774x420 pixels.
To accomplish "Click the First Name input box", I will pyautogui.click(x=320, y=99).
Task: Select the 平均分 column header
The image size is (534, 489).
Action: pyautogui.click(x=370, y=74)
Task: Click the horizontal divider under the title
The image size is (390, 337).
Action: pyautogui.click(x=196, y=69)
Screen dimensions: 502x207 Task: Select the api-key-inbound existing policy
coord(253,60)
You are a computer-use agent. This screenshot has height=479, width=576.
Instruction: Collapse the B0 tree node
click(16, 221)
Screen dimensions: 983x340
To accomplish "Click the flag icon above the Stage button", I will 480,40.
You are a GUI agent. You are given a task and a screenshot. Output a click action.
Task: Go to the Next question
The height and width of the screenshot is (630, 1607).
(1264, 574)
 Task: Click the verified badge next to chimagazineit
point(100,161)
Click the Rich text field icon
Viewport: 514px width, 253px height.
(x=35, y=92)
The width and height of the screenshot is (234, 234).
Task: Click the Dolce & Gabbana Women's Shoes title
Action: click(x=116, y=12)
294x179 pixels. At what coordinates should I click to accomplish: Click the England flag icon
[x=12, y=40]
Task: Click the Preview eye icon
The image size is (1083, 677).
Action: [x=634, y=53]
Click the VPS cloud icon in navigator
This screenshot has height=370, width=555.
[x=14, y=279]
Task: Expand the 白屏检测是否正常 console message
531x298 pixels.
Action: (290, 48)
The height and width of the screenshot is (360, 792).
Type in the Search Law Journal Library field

==============================

> **To be done**: Reproduce all of the items above verbatim, keeping every line and character unchanged.

> **Output for this exercise**:
774x420 pixels.
To accomplish "Click the First Name input box", I will pyautogui.click(x=320, y=99).
Task: Select the 平均分 column header
The image size is (534, 489).
Action: pyautogui.click(x=370, y=74)
Task: Click the horizontal divider under the title
The image size is (390, 337).
Action: pyautogui.click(x=196, y=69)
Screen dimensions: 502x207 Task: Select the api-key-inbound existing policy
coord(253,60)
You are a computer-use agent. This screenshot has height=479, width=576.
Instruction: Collapse the B0 tree node
click(16, 221)
Screen dimensions: 983x340
To accomplish "Click the flag icon above the Stage button", I will 480,40.
You are a GUI agent. You are given a task and a screenshot. Output a click action.
Task: Go to the Next question
The height and width of the screenshot is (630, 1607).
(1264, 574)
 Task: Click the verified badge next to chimagazineit
point(100,161)
Click the Rich text field icon
Viewport: 514px width, 253px height.
(x=35, y=92)
The width and height of the screenshot is (234, 234).
Task: Click the Dolce & Gabbana Women's Shoes title
Action: click(x=116, y=12)
294x179 pixels. At what coordinates should I click to accomplish: Click the England flag icon
[x=12, y=40]
Task: Click the Preview eye icon
The image size is (1083, 677).
Action: [x=634, y=53]
Click the VPS cloud icon in navigator
This screenshot has height=370, width=555.
[x=14, y=279]
Task: Expand the 白屏检测是否正常 console message
531x298 pixels.
Action: (290, 48)
The height and width of the screenshot is (360, 792).
Type in the Search Law Journal Library field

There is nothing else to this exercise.